# Что нужно сделать
Что в первом пункте послания к Фоме названо ипостасью мудрости?

Послание к Фоме
Освященному рабу Божию отцу духовному и учителю господину Фоме смиренный и грешный Максим, недостойный раб и ученик.
1. Говорят, что ипостасью мудрости является добродетель, сущностью же добродетели – мудрость. Поэтому доказательством постоянной мудрости служит образ научения созерцаемым, твердым же основанием добродетели установлен логос созерцания практических, обоих же неложнейший характер – пристальное рассматривание истинно непоколебимого сущего, разделяемое на желание и страх; одно привлекает к Красоте, другое же устрашает величием Творца; из них происходит срастворение с Богом достойных, согласно несмешиваемому единству, творящее претерпевающих по положению то [бытие], которое называется по природе Творящим.
2. Итак, сих, освященне, ты, как никто другой из смертных, предпочитаешь всему: мудрость показав постоянно являемую образом совершаемых, добродетель же представив твердо подтвержденную Логосом мыслимых, обоих ты сделал характером стремление к истинному бытию, сдерживаемое желанием и страхом Творца. По этому стремлению, будучи соединяем полностью со всем Богом духовным образом, ты неложно шествуешь посредством веры к участию в видении благ, обнаружение которого – обожение, обозначенное теми святыми, через которых Бог становится узнаваемым смертными. Поэтому, упражняясь с ненасытимостью лишь в боготворящем знании, ты обладаешь присноподвижным стремлением, которое делает для тебя отцом желания пищу, парадоксально усиливающую причастием [от нее] алкание.
3. Сего ради, жемчужина, ты снова вопрошаешь грязь; питающийся зернами – испачканного навозом; чистый и сияющий и не носящий признака плотского вещества и убежденный в тщетности сей преходящей жизни, посмеивающийся светящимся и пылающим умам – делающего единственным признаком жизни зловоние страстей. И ты принуждаешь меня, не выдерживающего тяжести твоего крайнего богоподражаемого истощания, снова прикоснуться духовным логосам, [меня], ещё не принявшего через делание [добродетелей] само крещение Иоанна, ни услышавшего есть ли Святой Дух через духовное созерцание. Впрочем, я примусь за это, будучи смелым (ибо кто смелее невежды учащего), исполняя твою заповедь, владыки моего и освященного отца, твоими молитвами поддерживаемый, и сие главное слово сотворяю, от первого из предпоставленных начиная.
4. Святаго Григория из первого слова о Сыне: «Посему Монада от начала подвигшаяся, остановилась на Триаде» и снова его же из второго [слова] о мире: «Ибо Монада, двигаясь по причине богатства, преступила диаду (ибо выше материи и формы, из которых состоят тела), и определилась Триадой по причине совершенства».

# Фрагмент источника

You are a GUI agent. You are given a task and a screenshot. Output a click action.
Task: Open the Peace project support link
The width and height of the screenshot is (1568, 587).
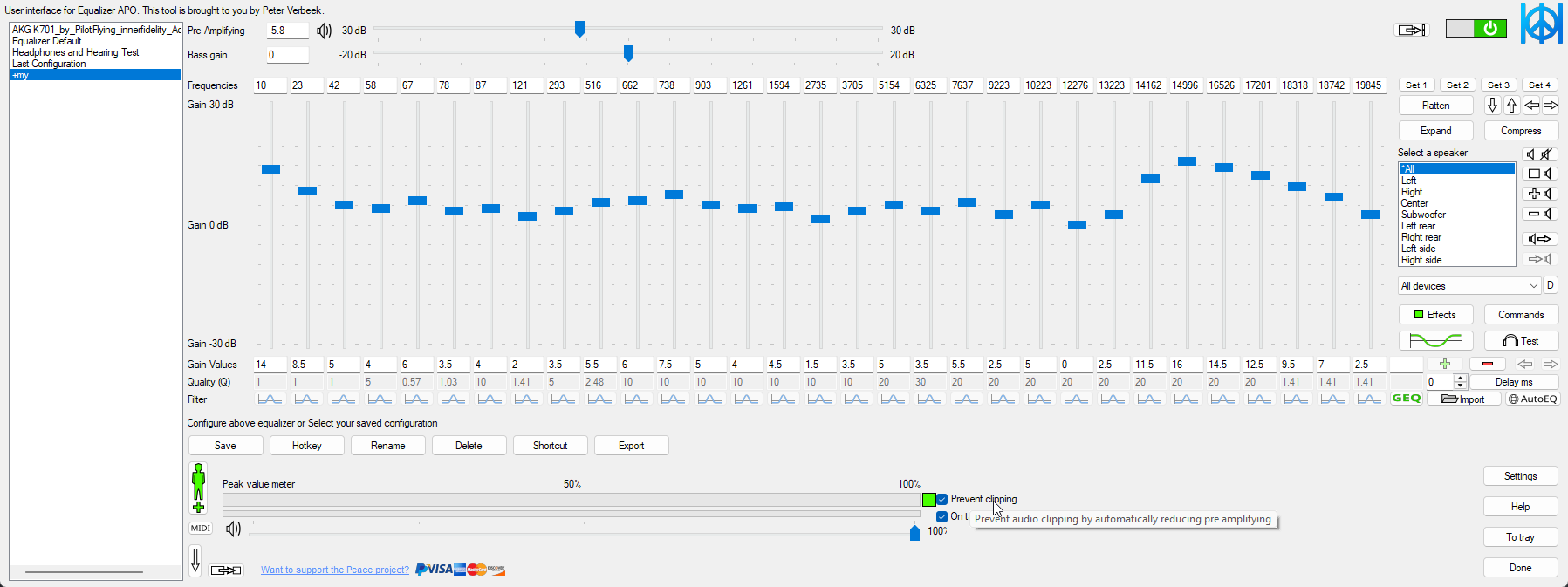pos(334,570)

# Решение
Ипостасью мудрости названа добродетель.